EXERCISE BRIEF :: Take from the records below each line that holds "arrow".

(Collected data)
┄┄┄┄┄┄
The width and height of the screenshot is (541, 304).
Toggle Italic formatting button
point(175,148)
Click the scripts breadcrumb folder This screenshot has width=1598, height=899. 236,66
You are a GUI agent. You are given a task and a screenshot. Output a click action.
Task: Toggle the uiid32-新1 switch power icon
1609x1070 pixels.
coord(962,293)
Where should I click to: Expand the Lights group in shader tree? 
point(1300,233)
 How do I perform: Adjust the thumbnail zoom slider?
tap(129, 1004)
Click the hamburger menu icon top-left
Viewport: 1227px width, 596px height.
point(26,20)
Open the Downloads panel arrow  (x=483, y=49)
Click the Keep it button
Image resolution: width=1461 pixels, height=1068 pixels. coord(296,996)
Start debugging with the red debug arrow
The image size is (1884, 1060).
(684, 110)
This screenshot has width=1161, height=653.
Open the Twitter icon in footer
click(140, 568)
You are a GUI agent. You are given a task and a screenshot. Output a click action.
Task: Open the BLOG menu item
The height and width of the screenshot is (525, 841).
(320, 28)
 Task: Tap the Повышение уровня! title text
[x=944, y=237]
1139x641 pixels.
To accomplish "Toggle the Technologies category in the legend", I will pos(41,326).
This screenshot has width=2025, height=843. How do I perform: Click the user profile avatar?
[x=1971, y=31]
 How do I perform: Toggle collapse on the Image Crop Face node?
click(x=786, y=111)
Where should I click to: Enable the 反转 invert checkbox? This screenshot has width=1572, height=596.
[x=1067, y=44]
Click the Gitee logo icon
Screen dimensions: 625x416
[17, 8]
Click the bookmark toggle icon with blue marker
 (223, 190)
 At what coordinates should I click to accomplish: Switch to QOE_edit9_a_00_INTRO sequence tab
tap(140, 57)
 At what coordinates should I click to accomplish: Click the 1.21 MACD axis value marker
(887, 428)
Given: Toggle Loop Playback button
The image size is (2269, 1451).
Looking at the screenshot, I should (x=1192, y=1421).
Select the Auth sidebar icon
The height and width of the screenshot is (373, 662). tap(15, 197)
┄┄┄┄┄┄
YOUR RESPONSE ::
Open the Downloads panel arrow  (x=483, y=49)
Start debugging with the red debug arrow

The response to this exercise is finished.